Jimmie Lewis Gipson Jr. of Tulsa, sister Cathy Jean (Gipson) Stitt of Charlotte, NC, and husband of 46 years Gerard (Gerry) Mooney of Claremore. Her first stage production was “Cake and Sippin’ Whiskey” on NYC’s Theatre Row in 1984. It was later published by Dramatic Publishing.


Raised in and around Tulsa, Vicki had a special place in her heart for Avant, the home of her paternal grandparents, Edgar and Flora Gipson. She was their first grandchild, and they doted on her curly blond locks, blue eyes, and happy disposition. She attended several grammar schools in and around Oklahoma due to her father’s oil field work.

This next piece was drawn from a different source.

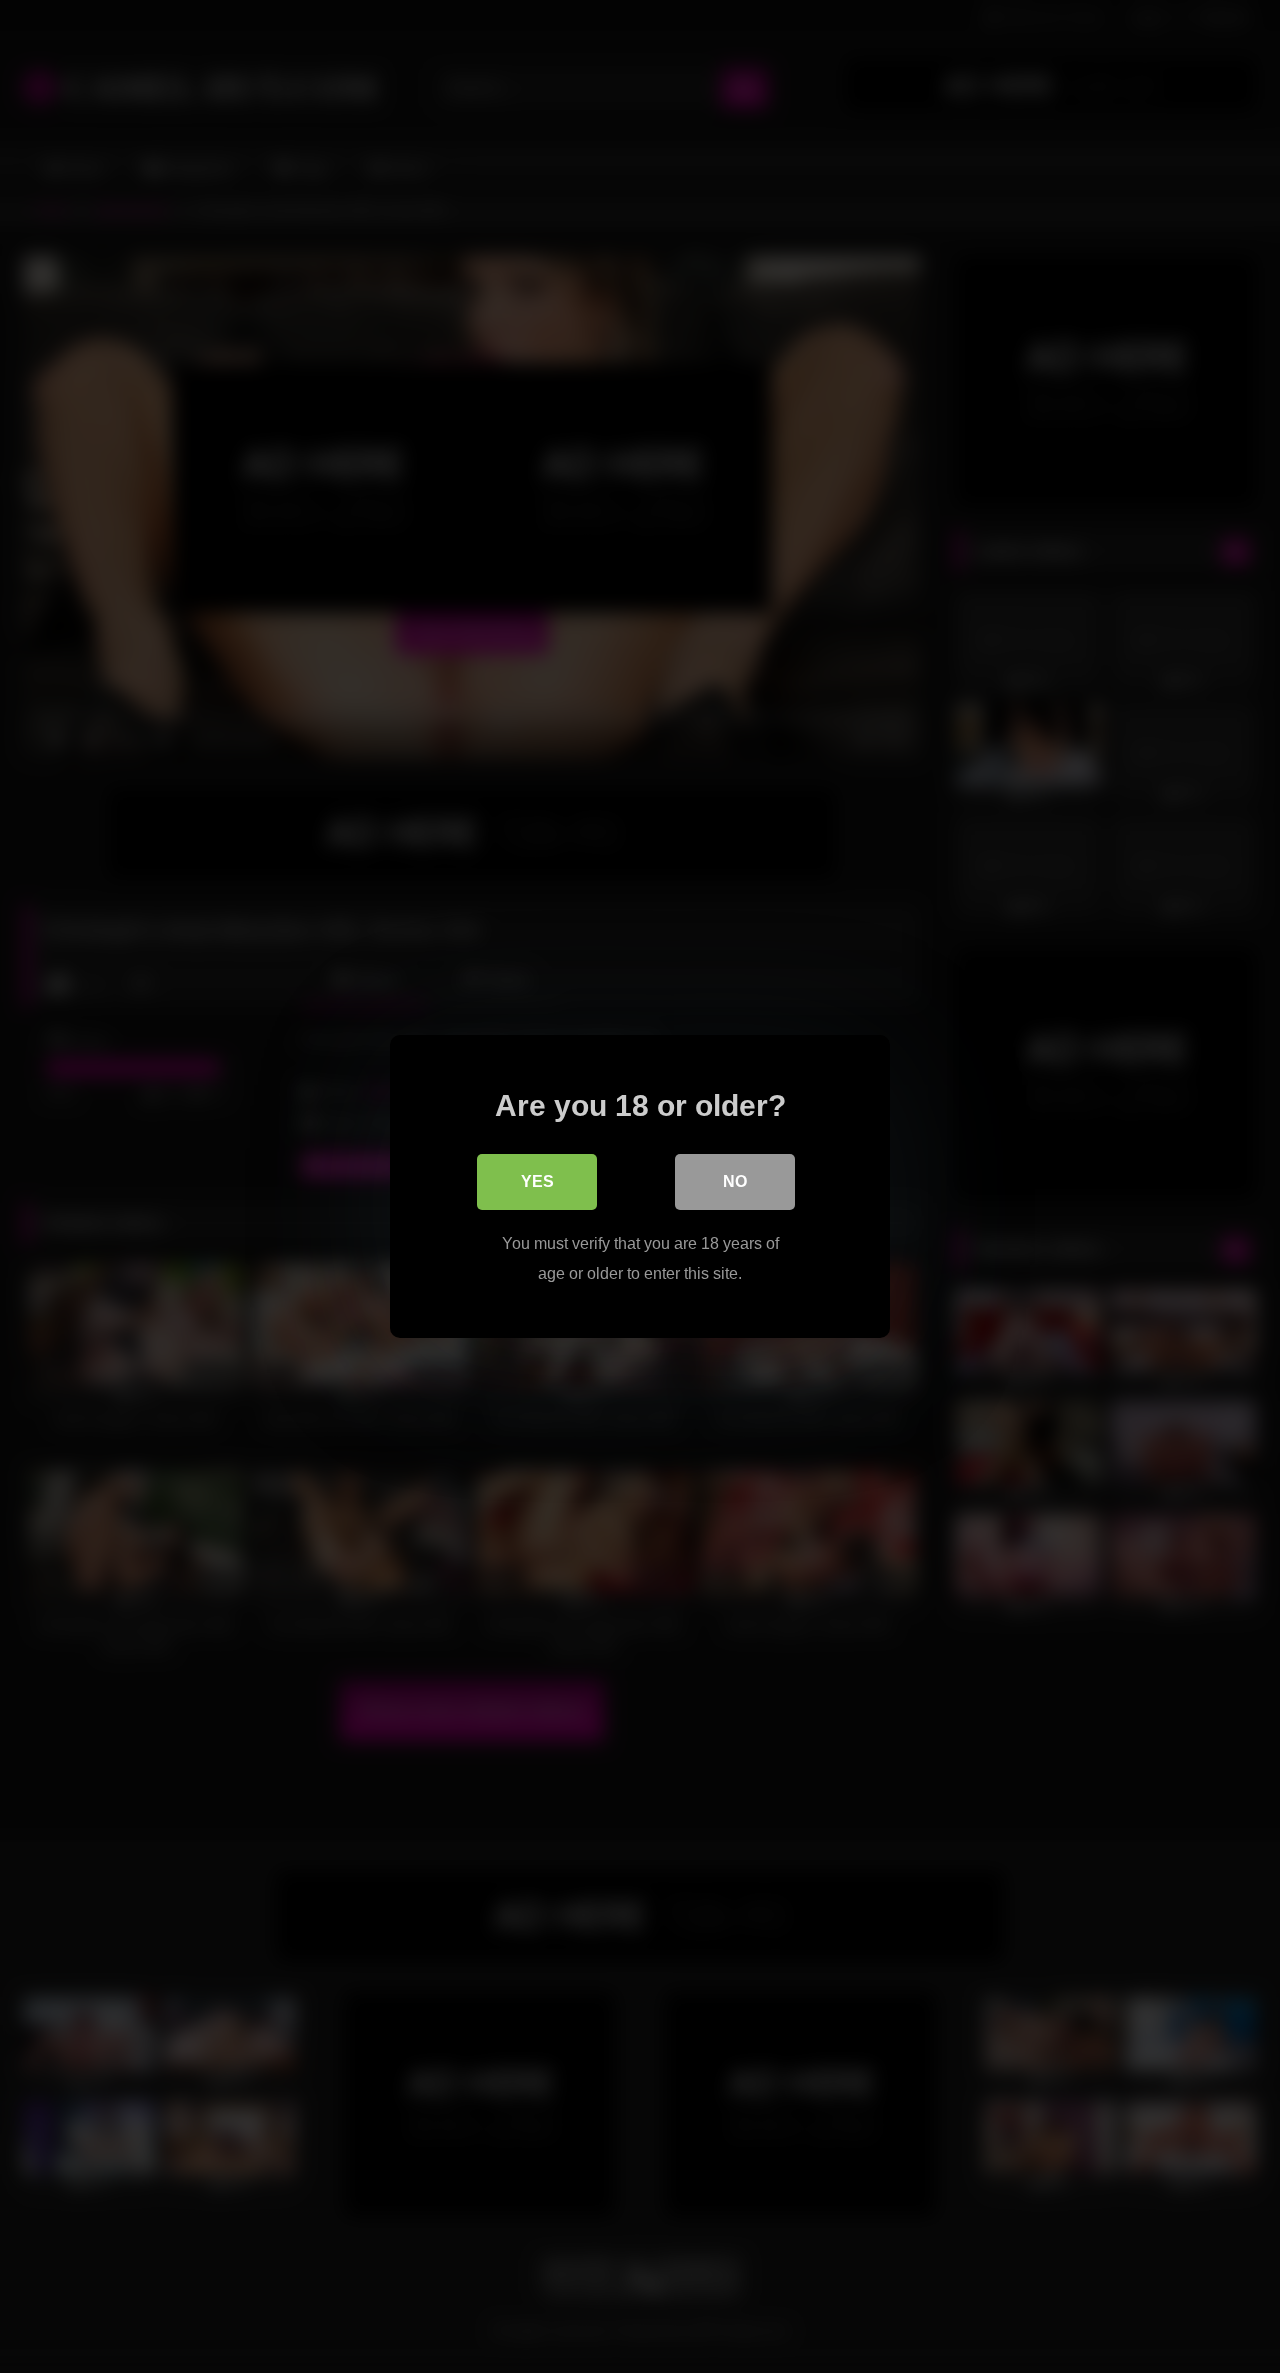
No (735, 1181)
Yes (537, 1181)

She and Gerry met in Tulsa in 1977. They subsequently moved to New York, where they wed at the 79th Street Boat Basin on August 12, 1979. She quickly became active in theatre. Working in development at The Writer’s Theatre, founded by Tom Fontana, she wrote several plays including “Armadillo Chili” and “Film at Eleven”.


Her monologue, “Sparrow”, about the Oklahoma City bombing, was performed by Patricia Neal in Dobbs Ferry, NY, in 1997. It was the featured piece in “Patchwork”, an evening of Vicki’s one-acts and monologues. “Sparrow” was also an entry in the prestigious Ensemble Studio Theatre’s One-act Festival in New York in 1997.


She went on to write The Broken Heart Land Trilogy, three interconnected plays about her own family in Tulsa in the years before and after statehood. The trilogy explores the destruction wrought by The Dawes Rolls, a Federal government plan to register native peoples. The three plays in the trilogy, “Hoop Jumper”, “Broken Heart Land”, and “Blood Boundary”, have all been produced in New York and Oklahoma City.


Plans to stage the entire trilogy in Claremore in 2021 were upended by the Covid 19 Pandemic. Work will continue on bringing The Broken Heart Land Trilogy to the stage.


There will be a memorial service on Monday, Dec. 1, 2025, at 2PM, at Rice Funeral Home, 631 E. Will Rogers Blvd., Claremore, OK.